Wind-formed crust is, however, often sharply separated from the snow underneath it. Wind-swept crust may overlie powder snow with no intervening and softer crust to act as a binding influence. The crust may be absolutely separate, susceptible to different strains and tensions, and forming the shallow vault described above.

Should you suspect a wind-slab, sound with the ice-axe, and try to discover whether the snow is homogeneous or rests on a soft streak of snow below. If, at the border of the dangerous slope, a sharp stamping with your ski produces a settling noise, followed by the breaking away of detached fragments of snow-slab, you will know that the slab is probably insecurely poised on a shallow vault below.

Wind-slabs are, fortunately, not very common. They can only exist under winter conditions, heavy snowfalls, severe wind and comparatively weak sun action. After April, for instance, the formation of a wind-slab would be impossible, for the May sun is strong enough to melt any crust formed by wind or by any other action. In summer they are uncommon excepting under unusual conditions. They sometimes occur in late summer, when the sun has lost much of its strength and is no longer powerful enough to thaw snow which has been converted by wind into a wind-slab.

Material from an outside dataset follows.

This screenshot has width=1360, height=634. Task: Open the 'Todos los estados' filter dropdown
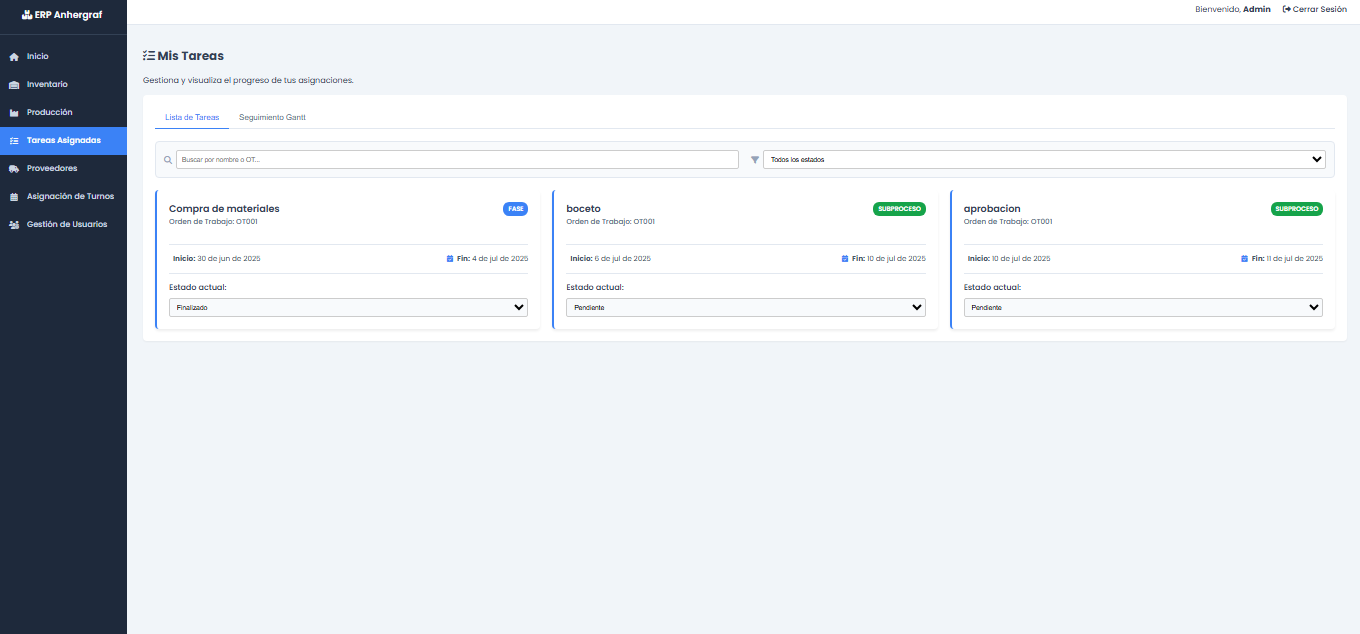[x=1044, y=159]
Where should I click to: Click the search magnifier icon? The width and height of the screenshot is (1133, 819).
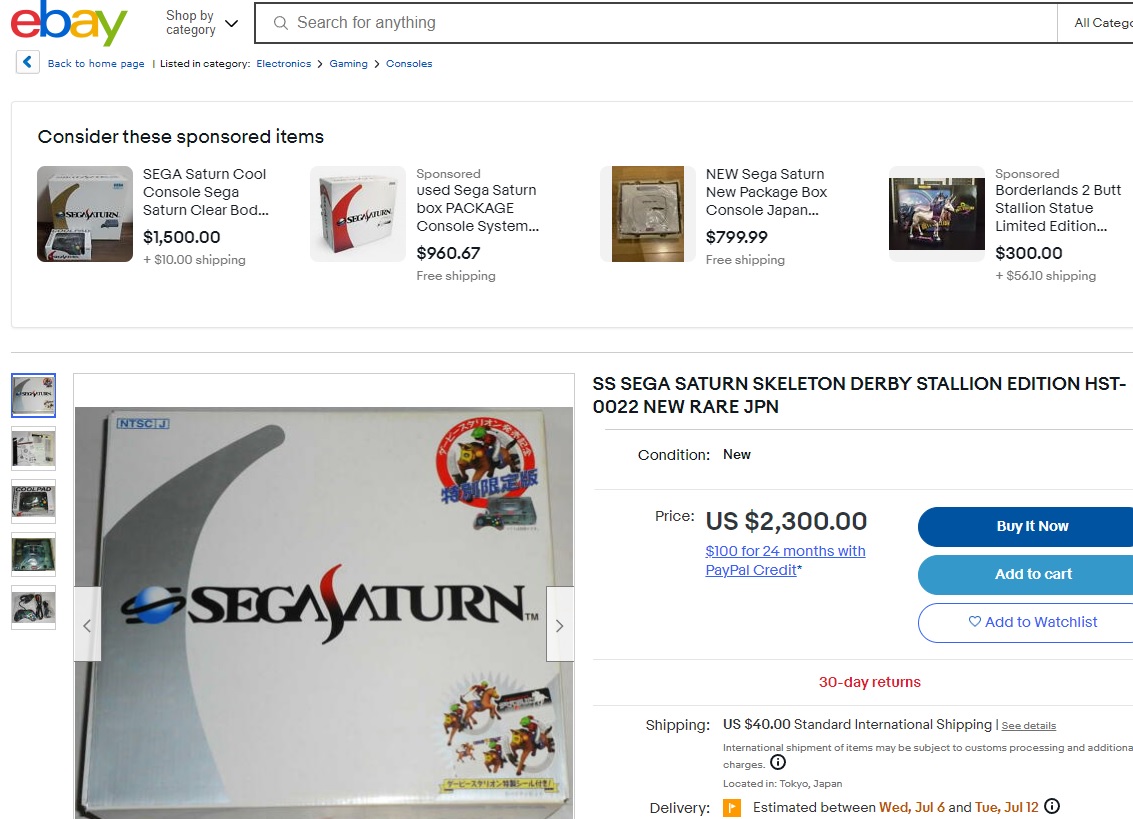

IV. Old Wet Snow Avalanches.—For the distinction between old wet snow and new wet snow, see p. [427].

Old wet snow avalanches are very common in spring. The snow, which has been melted and frozen, and remelted again and again, gradually becomes denser and heavier. As the spring advances the power of the sun becomes very great. In the afternoon, and at lower altitudes long before midday, most snow slopes are saturated to a greater or a lesser depth by the melting power of the sun. Such old wet snow is of course extremely dangerous.

The great spring avalanches, the ‘Grundlawinen’ of Continental writers, usually select well-known tracks. Some of them have local names, and their annual occurrence is as regular as the return of spring. The long tongues of bare spaces between forests mark their track. Incredible quantities of snow are torn from the mountain side; trees are uprooted and boulders carried downwards. The avalanche comes to rest far below, and spreads out a discoloured tongue of snow-blocks, dark with the earth rooted from the mountain side, and strewn with small trees and shrubs. Sometimes, after an unusually severe winter, these big spring avalanches extend their domain, and destroy chalets, and bridges, and even villages. Roads that cross the line of these spring avalanches must be ensured against destruction by tunnels.

Superficial avalanches of old wet snow are more common than these big ground avalanches. These superficial avalanches occur daily in spring weather. The snow is saturated with water, which acts as a lubricant between one layer of snow and the harder crust beneath. Sometimes avalanches are started by the snow thawing from the ground upwards, for the ground in the late spring is warm enough to thaw the snow immediately above it. I have seen a vault one foot in height between the ground and the overlying snow.

The power of avalanches is best appreciated by those who have visited the Alps in May. It is an interesting, if annoying, experience to be confined to some high alpine club hut in May by a sudden invasion of Föhn. If the club hut can only be approached over steep ground or up a steep and narrow valley, there is nothing to be done but to wait till the Föhn disappears. Hardly a minute passes without an avalanche falling off some near or distant slope. The roar of big avalanches is varied by the hiss of the smaller snow-slides. Thousands of tons of snow are removed from the steeper slopes every hour.

Old wet snow avalanches are much more deadly than avalanches formed of new snow. Newly fallen snow weighs about 1½ cwt. the cubic yard. Old wet spring snow weighs about 15 cwt. or ¾ of a ton the cubic yard—in other words, ten times as much as newly fallen snow.